■ Directions for this task ■
An exact transcription of each entry below is required, without any pictures.
-------- Data
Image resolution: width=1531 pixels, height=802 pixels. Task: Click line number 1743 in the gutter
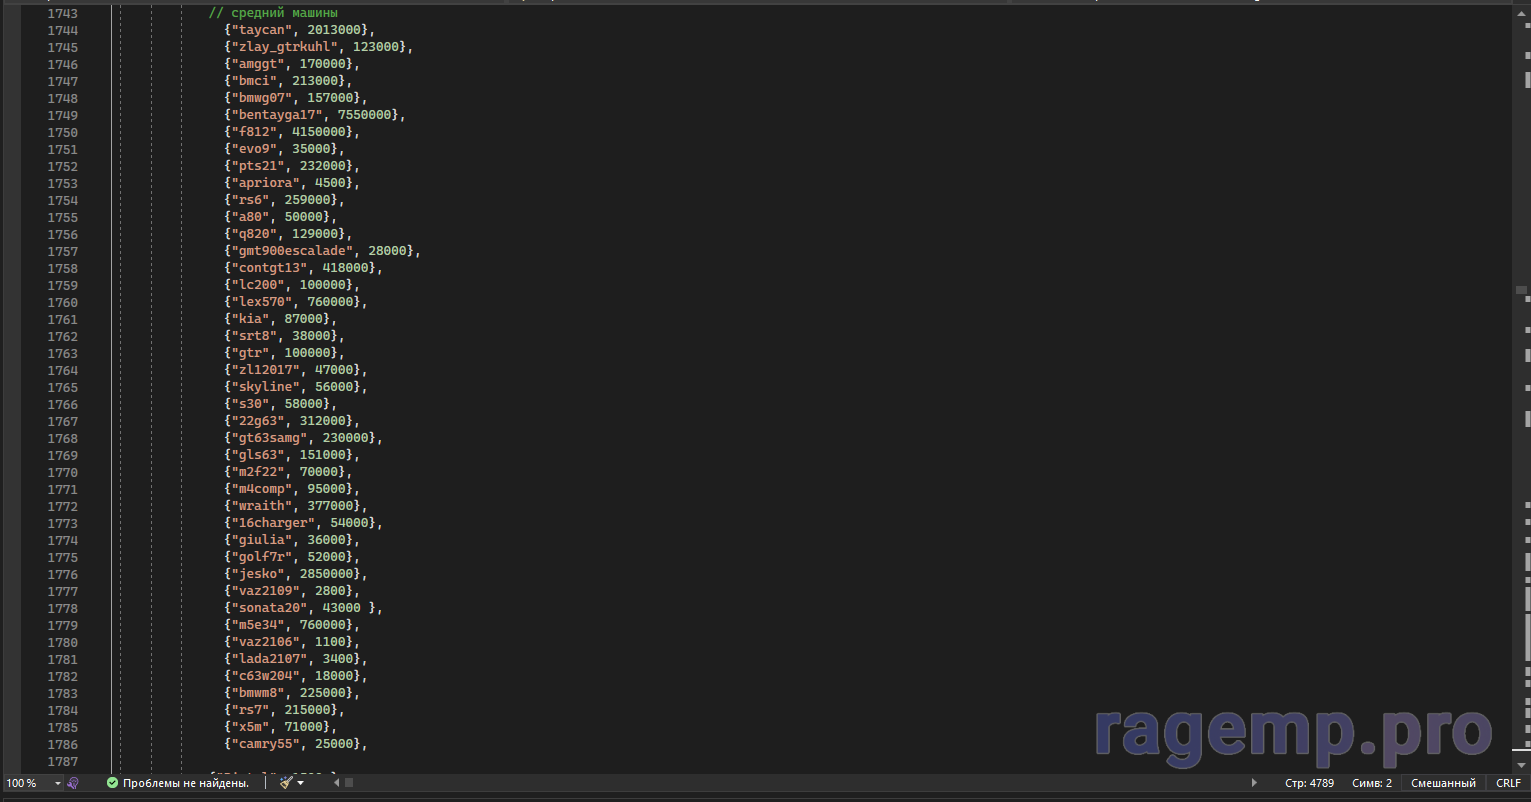pos(62,13)
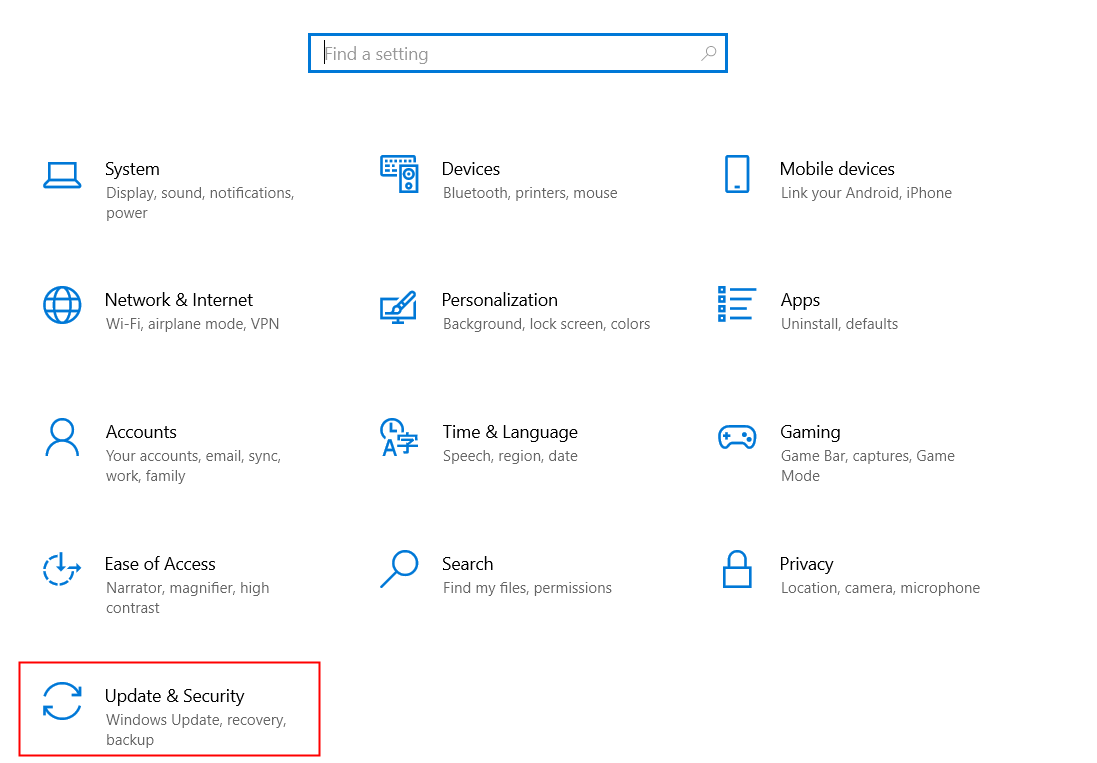Click the Network & Internet globe icon
1097x763 pixels.
click(x=62, y=305)
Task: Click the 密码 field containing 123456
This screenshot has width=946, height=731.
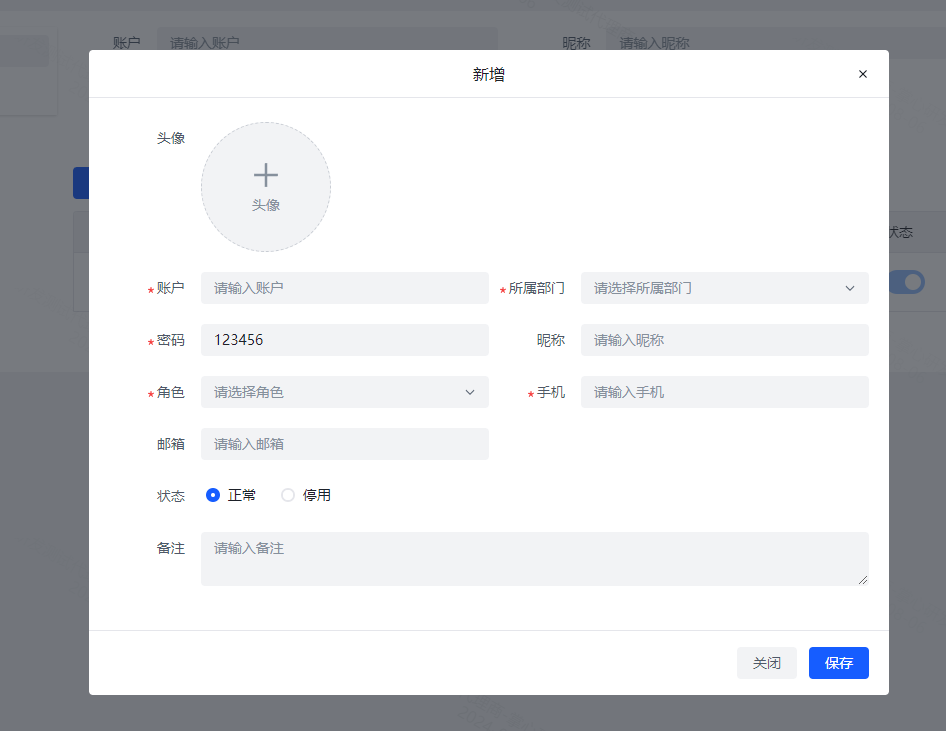Action: point(344,340)
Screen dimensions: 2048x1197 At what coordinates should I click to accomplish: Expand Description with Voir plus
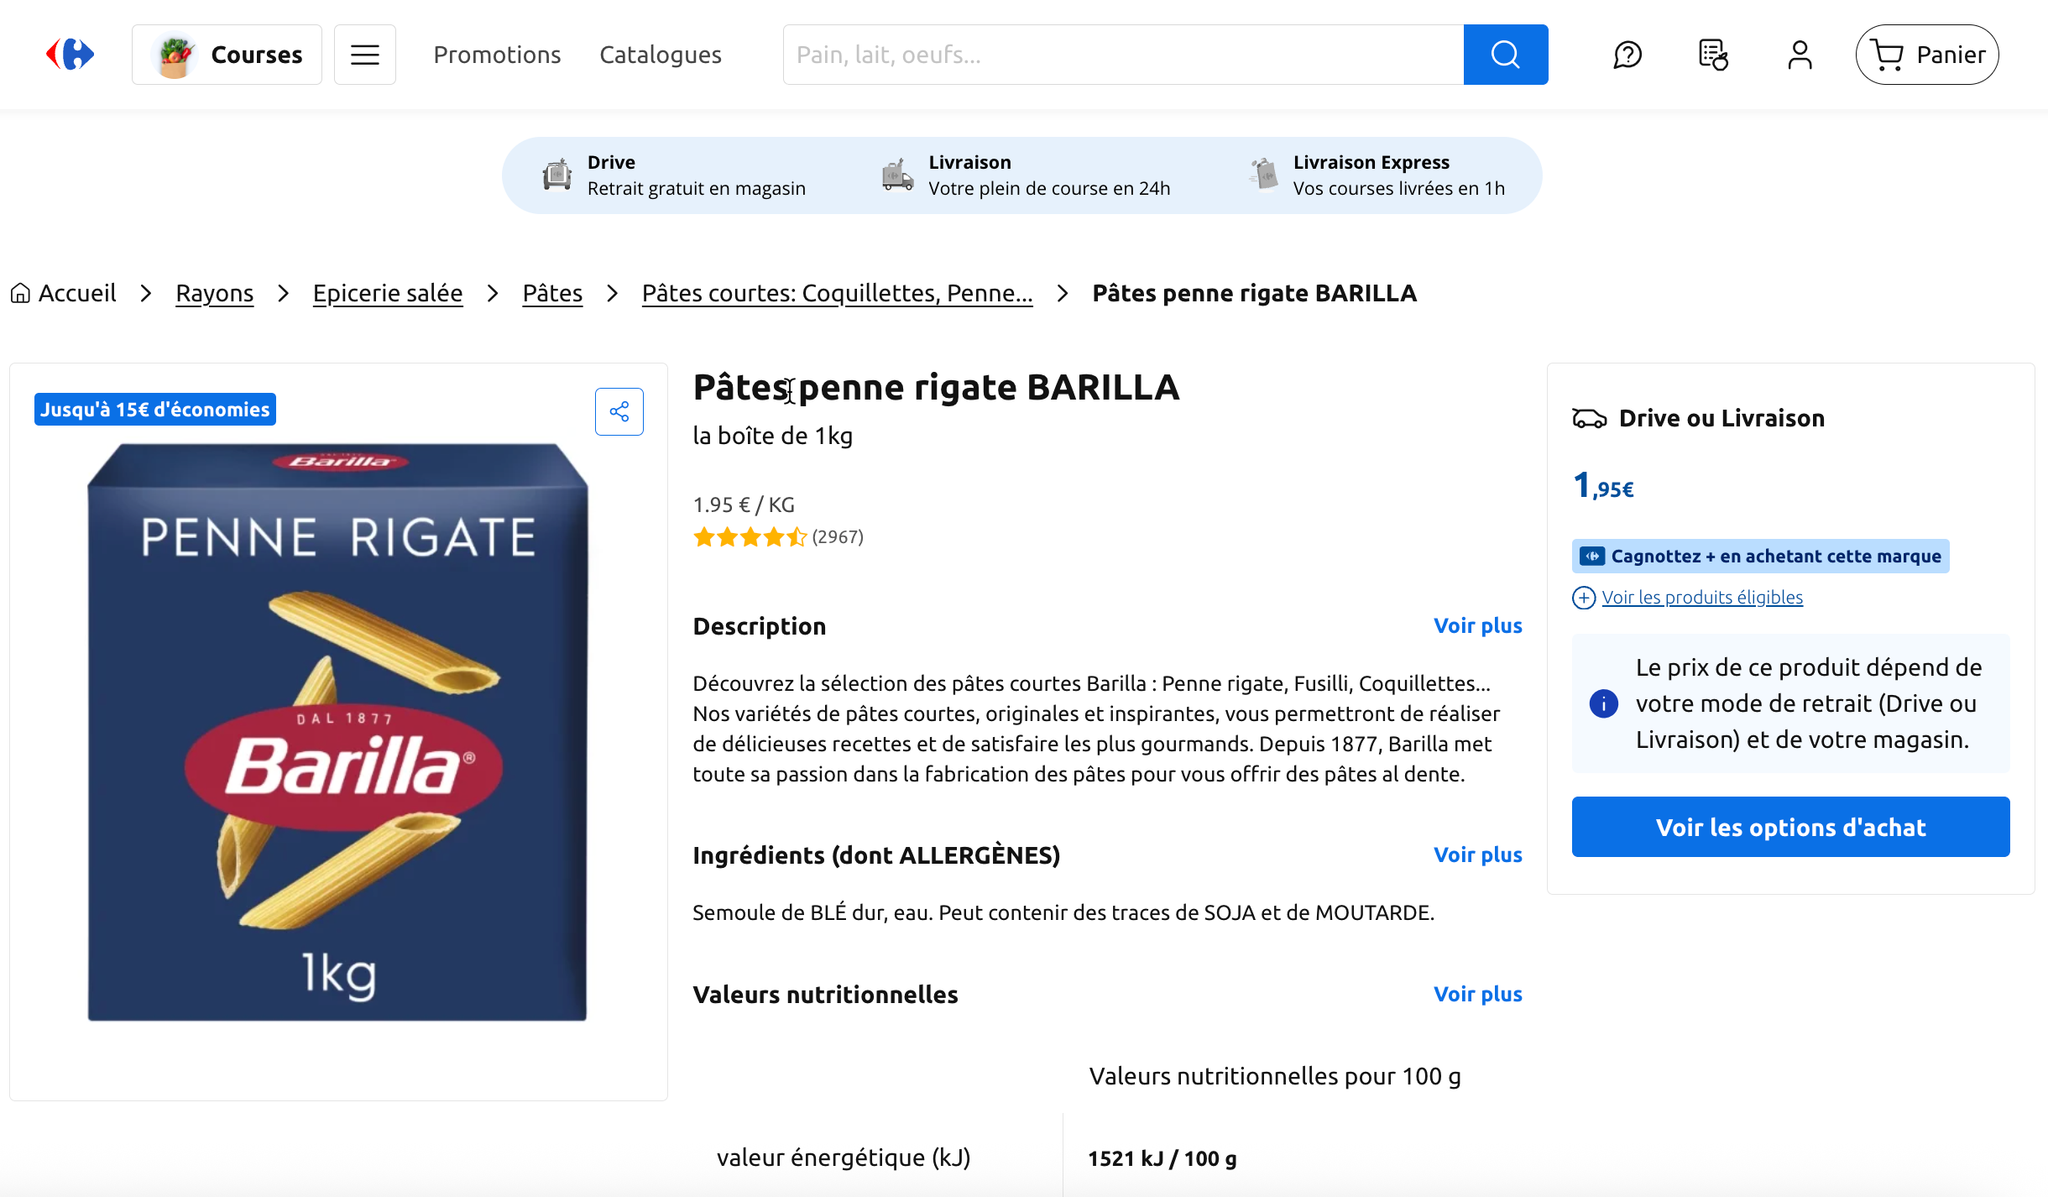[1477, 626]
----------------
■ Response for this exercise ■
Image resolution: width=1531 pixels, height=802 pixels. Task: Click line number 1743 in the gutter
pos(62,13)
Click the Network & Internet globe icon
1097x763 pixels.
click(x=62, y=305)
Task: Click the 密码 field containing 123456
This screenshot has width=946, height=731.
Action: point(344,340)
Screen dimensions: 2048x1197 At what coordinates should I click to accomplish: Expand Description with Voir plus
[1477, 626]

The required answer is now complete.